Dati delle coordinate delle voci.
· · · ·
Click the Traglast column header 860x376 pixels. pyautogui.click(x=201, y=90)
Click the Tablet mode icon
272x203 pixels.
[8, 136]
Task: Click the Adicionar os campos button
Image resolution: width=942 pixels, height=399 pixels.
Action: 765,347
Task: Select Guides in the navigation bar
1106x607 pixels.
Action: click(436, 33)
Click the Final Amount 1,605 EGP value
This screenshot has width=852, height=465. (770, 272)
· · · ·
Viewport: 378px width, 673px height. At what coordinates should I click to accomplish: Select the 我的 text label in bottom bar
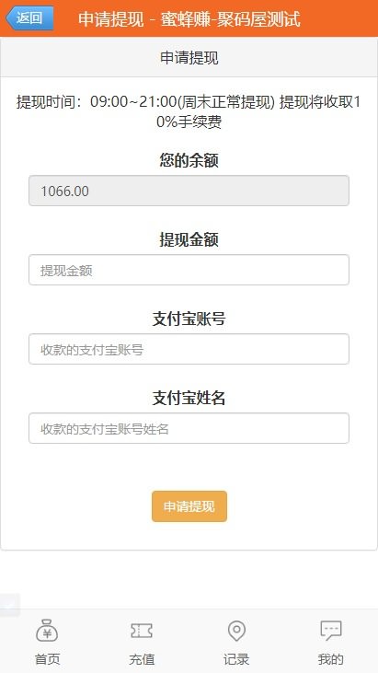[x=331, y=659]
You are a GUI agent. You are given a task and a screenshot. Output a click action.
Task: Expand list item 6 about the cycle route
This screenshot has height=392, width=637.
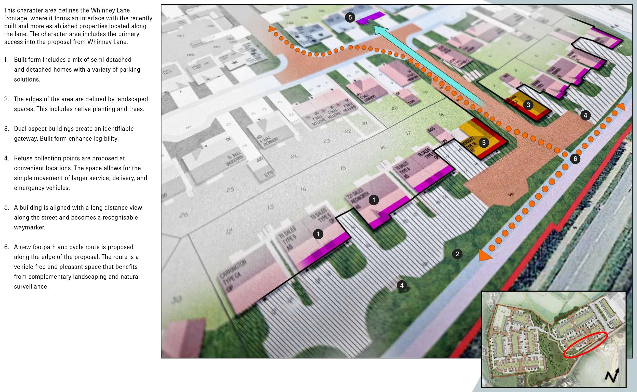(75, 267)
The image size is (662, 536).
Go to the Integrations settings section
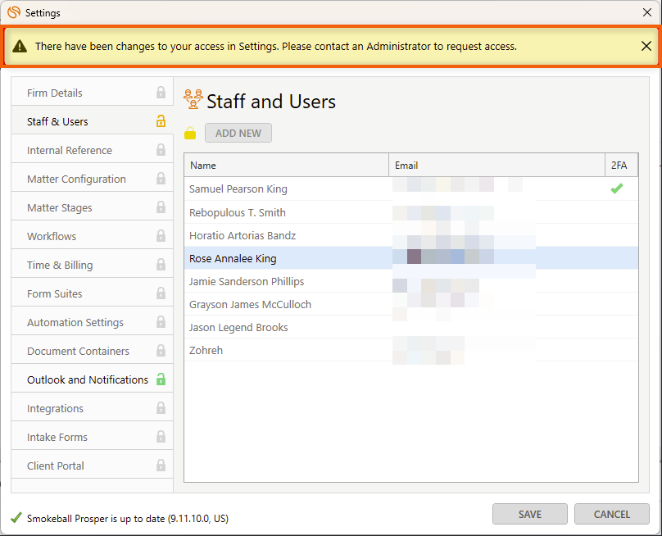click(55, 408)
· · · ·
DA SVOLGERE. Riporta le righe a partire da quella che contiene "Task: Click the Adicionar os campos button" e proseguendo fino a quella che contiene "This screenshot has width=852, height=465.", entrambe incluse. Cambia "Guides" in "Help" e lascia invariato tutto il resto.

RISPOSTA AL COMPITO.
Task: Click the Adicionar os campos button
Image resolution: width=942 pixels, height=399 pixels.
Action: 765,347
Task: Select Help in the navigation bar
1106x607 pixels.
Action: click(436, 33)
Click the Final Amount 1,605 EGP value
This screenshot has width=852, height=465. (770, 272)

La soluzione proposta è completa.